Farther down the drive, Jones Bicycles provided free bike repairs to cyclists and the USC Alumni Association of the San Gabriel Valley greeted participants with the familiar Trojan victory sign and an enthusiastic ‘Fight On!’ cheer. The Tribune found SMHS and USC grad Bill Youngblood at the USC table.
“It’s exciting to see people look at their community at walking speed or a little bit faster, because you see much more. It’s much more social,” said Youngblood.
Excited by the discovery and sociability of 626 Golden Streets, he added, “Most of the people are zooming down the drive at 35 to 50 miles per hour. And they miss the context of community and interacting with people.”
“It’s a great community event to get out and spend time with your family,” said San Marinan Jennifer Rindone, who was wearing her cardinal and gold USC jacket.
San Marino Police officers maintained several soft closures at intersections along the drive.
“The San Mario Police Department was very pleased with the event,” said Police Chief John Incontro. “We found families young and old all enjoying this opportunity to participate in the event. With the assistance of 626 volunteers and California Conservation Corps members, the San Marino Police Department was able to handle the event. We had very few complaints about the traffic and lots of thanks from the participants.”

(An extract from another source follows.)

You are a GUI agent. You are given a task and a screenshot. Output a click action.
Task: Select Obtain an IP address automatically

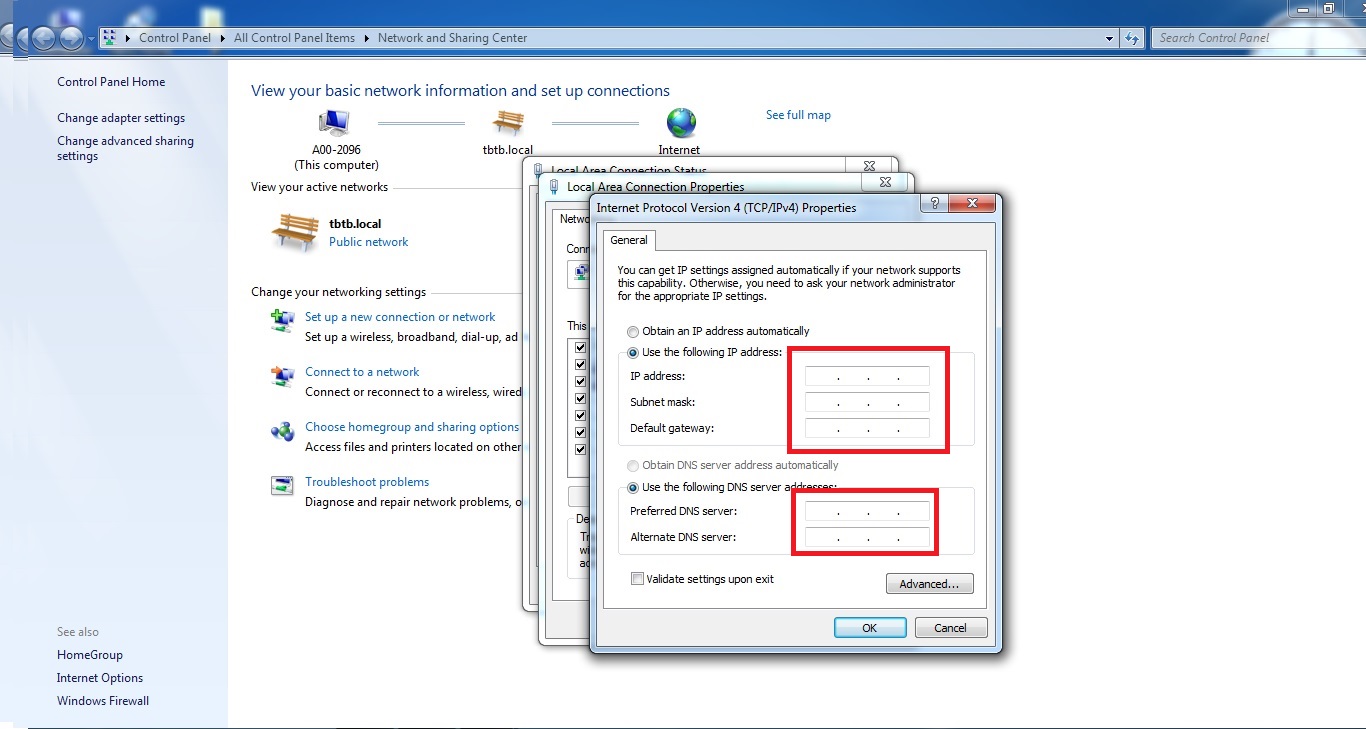pyautogui.click(x=633, y=331)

“Event organizers have yet to debrief with City staff and public safety officials, but there appear to have been no major safety issues during the event, which ran relatively smoothly for a first-time production,” he said, noting some logistical issues.
Reutimann added, “Delivery of lunch for the over 500 event-day volunteers was delayed to the San Marino activity hub. Additional route signage would have been helpful at certain junctions. Nevertheless, feedback from event participants was generally positive, in spite of the cool weather and wet and windy conditions.”
Sunday’s inaugural San Gabriel Valley ciclavia may have been a test case for a second open streets event in this area.
“Looking forward, the 626 planning team will be gathering economic impact data for businesses along the route, analyzing data from hundreds of surveys gathered from participants at each of the 8 event hubs, and soliciting feedback from participating agencies and jurisdictions,” Reutimann explained.
“In the meantime, we encourage everyone who enjoyed the event to be sure to check out the calendar of upcoming ciclavias across Southern California, including Mar. 26 in Venice and Apr. 29 in Long Beach,” he added.